"C'e' un'intercettazione che mi scagiona, ma non risulta agli atti. E' una telefonata a Berlusconi fatta con un'utenza argentina. Mi chiedo perche' non sia stata trascritta. Non e' stata proprio intercettata o si e' trattato di un errore tecnico? Ecco il tabulato. Ho chiesto al mio avvocato di chiederne l'acquisizione a questo punto credo alla procura di Bari". Cosi' Valter Lavitola, attualmente latitante in America Latina, apre il suo intervento in collegamento con la trasmissione di La7, "Bersaglio Mobile", condotta da Enrico Mentana.

LAVITOLA E LA MASSONERIA

Alla domanda di Marco Travaglio sul suo collegamento con la Massoneria e sulla posizione rivestita all'interno della Loggia, soprattutto rispetto a quella del premier, Lavitola risponde di essersi avvicinato alla Massoneria in gioventu', ma di aver ricoperto un ruolo molto basso, per poi successivamente "assonnarsi" nel momento in cui non aveva piu' potuto sostenere da un punto di vista anche finanziario l'iscrizione. Per quel che riguarda il Premier spiega: 
"Per quel che riguarda Berlusconi a me risulta che non ne faccia parte, se fosse un massone si saprebbe".

IL RAPPORTO CON BERLUSCONI
Una intercettazione di una telefonata di due anni fa e' lo spunto per parlare del rapporto tra Lavitola e Berlusconi, un rapporto forte, quasi da Consigliere. "Io come ha detto lo stesso Ghedini, non sono mai riuscito ad avere alcun tipo di ruolo elettivo; dopo una gavetta lunghissima sono riuscito a farmi concedere udienza su questioni politiche: non vedo perche' essendo un osservatore attento e un giornalista non avessi il diritto di esprimere la mia opinione al Premier".
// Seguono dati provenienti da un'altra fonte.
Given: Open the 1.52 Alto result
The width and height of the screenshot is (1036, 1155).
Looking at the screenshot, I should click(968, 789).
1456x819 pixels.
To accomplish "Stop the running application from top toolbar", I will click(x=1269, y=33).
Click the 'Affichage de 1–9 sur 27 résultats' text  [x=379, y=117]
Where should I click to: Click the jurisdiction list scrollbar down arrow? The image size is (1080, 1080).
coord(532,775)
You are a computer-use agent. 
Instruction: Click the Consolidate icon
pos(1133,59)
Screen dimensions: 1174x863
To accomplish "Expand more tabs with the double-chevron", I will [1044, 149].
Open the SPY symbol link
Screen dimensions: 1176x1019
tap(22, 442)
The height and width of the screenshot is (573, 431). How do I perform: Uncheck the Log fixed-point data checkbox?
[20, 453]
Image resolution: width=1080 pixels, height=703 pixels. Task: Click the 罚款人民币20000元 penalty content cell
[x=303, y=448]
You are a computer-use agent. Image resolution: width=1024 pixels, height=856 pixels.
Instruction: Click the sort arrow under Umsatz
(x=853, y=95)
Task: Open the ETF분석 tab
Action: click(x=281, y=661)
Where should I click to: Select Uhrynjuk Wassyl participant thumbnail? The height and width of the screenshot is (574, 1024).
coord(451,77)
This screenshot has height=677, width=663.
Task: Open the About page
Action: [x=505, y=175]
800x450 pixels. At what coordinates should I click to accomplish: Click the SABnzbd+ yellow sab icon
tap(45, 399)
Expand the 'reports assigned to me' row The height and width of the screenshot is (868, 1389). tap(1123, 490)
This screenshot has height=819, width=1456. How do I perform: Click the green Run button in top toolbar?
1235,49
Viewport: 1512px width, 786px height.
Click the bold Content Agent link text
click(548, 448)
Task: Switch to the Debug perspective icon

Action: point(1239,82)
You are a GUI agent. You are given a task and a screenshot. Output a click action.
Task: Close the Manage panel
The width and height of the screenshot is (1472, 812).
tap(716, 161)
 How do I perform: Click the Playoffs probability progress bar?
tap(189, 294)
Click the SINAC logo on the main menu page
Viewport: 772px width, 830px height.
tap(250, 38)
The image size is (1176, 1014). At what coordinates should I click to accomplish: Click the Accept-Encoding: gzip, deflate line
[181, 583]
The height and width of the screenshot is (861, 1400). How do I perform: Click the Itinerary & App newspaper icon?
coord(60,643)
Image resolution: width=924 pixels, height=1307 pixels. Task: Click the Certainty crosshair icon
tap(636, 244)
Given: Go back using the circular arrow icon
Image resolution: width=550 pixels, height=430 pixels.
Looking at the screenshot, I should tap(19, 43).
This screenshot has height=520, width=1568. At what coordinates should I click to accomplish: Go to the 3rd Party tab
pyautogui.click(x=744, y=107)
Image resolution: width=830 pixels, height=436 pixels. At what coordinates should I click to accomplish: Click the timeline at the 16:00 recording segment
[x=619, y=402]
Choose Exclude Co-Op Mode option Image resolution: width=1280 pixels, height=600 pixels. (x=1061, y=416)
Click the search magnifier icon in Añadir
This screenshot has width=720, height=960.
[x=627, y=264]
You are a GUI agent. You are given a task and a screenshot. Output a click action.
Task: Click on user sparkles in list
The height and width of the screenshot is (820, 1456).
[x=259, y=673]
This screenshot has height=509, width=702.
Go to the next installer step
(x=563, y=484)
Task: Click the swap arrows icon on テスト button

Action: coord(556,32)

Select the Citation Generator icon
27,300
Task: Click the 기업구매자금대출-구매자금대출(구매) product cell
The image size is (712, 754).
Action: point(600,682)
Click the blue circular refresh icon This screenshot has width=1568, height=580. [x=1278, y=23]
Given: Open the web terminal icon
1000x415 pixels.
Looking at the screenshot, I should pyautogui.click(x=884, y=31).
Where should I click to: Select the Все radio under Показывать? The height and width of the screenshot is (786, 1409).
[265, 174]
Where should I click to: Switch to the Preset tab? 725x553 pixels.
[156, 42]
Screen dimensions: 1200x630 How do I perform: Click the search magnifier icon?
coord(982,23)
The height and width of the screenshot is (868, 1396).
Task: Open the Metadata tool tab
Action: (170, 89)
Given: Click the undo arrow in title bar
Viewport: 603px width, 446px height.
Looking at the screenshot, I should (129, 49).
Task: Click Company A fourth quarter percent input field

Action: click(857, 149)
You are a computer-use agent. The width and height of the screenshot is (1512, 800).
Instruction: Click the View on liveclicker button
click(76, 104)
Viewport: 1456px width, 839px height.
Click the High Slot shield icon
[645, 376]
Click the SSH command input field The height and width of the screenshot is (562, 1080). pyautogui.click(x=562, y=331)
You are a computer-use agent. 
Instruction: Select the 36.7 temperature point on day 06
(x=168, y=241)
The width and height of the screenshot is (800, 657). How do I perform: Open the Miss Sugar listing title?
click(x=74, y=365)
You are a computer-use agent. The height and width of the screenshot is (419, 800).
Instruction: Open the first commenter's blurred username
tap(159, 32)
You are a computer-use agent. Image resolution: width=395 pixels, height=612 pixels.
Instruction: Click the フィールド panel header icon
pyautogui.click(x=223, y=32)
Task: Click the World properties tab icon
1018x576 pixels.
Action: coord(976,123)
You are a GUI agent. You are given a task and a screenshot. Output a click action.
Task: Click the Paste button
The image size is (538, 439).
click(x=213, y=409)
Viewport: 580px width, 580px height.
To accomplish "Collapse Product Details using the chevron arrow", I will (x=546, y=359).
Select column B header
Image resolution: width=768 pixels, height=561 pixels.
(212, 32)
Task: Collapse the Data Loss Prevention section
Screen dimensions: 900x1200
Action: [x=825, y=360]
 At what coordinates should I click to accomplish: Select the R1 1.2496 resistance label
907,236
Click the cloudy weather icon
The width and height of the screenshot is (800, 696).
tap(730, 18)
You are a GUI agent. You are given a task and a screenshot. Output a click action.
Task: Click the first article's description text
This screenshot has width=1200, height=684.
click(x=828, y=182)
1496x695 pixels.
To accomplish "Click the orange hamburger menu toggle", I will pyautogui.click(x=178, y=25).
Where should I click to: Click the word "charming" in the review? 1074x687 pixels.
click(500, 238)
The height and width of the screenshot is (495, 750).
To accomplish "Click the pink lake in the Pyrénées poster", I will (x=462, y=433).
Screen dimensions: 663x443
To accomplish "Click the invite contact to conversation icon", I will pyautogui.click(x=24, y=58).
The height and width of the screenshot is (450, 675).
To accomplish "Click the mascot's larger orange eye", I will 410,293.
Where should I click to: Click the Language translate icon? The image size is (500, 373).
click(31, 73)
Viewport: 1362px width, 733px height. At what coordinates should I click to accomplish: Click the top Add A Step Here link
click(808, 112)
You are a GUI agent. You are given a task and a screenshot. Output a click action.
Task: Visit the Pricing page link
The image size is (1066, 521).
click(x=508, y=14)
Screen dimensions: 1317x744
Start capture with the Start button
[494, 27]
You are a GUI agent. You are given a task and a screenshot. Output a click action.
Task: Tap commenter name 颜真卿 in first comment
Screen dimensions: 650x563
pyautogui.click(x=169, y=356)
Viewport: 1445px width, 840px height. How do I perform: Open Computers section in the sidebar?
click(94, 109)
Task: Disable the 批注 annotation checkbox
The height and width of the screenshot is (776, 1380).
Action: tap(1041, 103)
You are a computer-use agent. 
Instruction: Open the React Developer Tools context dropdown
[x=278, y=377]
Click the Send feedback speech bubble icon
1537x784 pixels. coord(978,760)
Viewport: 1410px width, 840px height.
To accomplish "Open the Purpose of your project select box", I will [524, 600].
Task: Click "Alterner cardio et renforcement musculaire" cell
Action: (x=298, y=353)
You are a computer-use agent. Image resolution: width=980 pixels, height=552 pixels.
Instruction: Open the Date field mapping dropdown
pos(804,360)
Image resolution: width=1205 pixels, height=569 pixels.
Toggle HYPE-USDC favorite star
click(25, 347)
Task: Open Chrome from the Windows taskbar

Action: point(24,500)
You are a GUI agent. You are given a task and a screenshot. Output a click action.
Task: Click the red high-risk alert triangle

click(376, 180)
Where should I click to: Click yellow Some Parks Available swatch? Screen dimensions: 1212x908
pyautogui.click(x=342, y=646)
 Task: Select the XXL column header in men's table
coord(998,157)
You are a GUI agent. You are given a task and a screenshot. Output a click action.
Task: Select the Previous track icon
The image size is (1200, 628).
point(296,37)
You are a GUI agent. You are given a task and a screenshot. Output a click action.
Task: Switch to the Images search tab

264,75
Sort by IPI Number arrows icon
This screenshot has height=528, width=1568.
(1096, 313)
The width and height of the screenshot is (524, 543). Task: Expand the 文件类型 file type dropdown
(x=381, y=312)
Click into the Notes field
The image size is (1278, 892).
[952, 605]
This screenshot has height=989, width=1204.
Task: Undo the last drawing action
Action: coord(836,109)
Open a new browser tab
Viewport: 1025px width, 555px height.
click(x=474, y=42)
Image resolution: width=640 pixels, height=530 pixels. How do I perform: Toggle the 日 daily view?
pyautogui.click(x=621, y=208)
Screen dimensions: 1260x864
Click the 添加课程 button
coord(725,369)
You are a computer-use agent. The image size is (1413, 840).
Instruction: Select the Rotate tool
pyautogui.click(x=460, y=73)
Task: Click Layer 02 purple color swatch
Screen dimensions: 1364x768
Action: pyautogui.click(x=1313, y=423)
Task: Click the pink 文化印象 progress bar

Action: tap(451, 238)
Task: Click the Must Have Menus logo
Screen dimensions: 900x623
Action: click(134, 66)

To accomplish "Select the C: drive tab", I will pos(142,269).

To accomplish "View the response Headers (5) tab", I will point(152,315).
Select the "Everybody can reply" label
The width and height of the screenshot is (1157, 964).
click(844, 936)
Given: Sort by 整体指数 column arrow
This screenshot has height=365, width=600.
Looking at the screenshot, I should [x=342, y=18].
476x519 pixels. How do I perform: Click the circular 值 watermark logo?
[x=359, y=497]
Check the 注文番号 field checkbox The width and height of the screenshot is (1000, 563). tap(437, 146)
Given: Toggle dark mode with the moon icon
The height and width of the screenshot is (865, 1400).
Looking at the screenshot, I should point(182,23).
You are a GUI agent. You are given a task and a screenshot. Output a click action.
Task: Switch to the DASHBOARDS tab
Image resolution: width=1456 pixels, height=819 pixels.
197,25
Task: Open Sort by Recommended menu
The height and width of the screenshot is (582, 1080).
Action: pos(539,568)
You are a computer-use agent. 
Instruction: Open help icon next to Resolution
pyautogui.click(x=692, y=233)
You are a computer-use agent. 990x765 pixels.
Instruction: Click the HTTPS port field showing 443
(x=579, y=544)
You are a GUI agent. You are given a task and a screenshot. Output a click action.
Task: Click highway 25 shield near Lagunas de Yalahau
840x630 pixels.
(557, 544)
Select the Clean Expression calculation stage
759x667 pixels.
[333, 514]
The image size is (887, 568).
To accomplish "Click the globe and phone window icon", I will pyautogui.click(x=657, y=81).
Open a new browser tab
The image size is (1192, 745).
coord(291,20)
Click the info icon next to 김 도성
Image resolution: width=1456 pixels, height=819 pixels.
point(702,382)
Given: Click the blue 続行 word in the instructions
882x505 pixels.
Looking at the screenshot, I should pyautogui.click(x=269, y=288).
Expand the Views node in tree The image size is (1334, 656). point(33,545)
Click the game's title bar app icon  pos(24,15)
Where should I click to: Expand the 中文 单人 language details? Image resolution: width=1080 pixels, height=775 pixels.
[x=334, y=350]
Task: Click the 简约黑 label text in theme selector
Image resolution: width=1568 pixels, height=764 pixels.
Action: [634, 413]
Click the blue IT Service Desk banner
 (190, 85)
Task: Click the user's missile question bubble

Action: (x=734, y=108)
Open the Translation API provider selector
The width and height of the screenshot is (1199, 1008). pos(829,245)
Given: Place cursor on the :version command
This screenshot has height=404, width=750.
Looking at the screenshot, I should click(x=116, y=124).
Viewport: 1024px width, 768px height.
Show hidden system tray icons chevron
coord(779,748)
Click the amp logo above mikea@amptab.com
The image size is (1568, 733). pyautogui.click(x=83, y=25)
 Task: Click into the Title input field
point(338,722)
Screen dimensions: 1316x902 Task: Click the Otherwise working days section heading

"Non ho mai avuto nessun bonifico da Berlusconi su nessun conto estero". Per quel che riguarda i soldi a Tarantini aggiunge "benche' Berlusconi sia multimilionario, non poteva mettere a disposizione di Tarantini quei 500 mila euro per una questione di attenzione dei media. Si trattava di soldi che servivano per aiutare i Tarantini ad avviare un'attivita' imprenditoriale".

Interrogato da Travaglio su tempi e modi riguardo al suo primo incontro con il premier, Lavitola risponde: "Come ho conosciuto Berlusconi? Nel 1993 ero nel partito socialista; non credetti all'epoca a Forza Italia, ma successivamente nel 1995 in una delle riunioni di Forza Italia vidi per la prima volta Berlusconi. Puntavo  a fare il parlamentare, ma non ci sono mai riuscito per colpa di Ghedini".

LA MAGISTRATURA

"Ho una paura dannata della magistratura e proprio per questo mi sono reso latitante. E avevo ragione; come si e' visto Tarantini si e' fatto un mese di carcere per poi essere liberato. Avrei fatto la stessa fine: in carcere per poi essere mandato a casa" ha detto Lavitola, interrogato sul motivo per cui si e' reso latitante.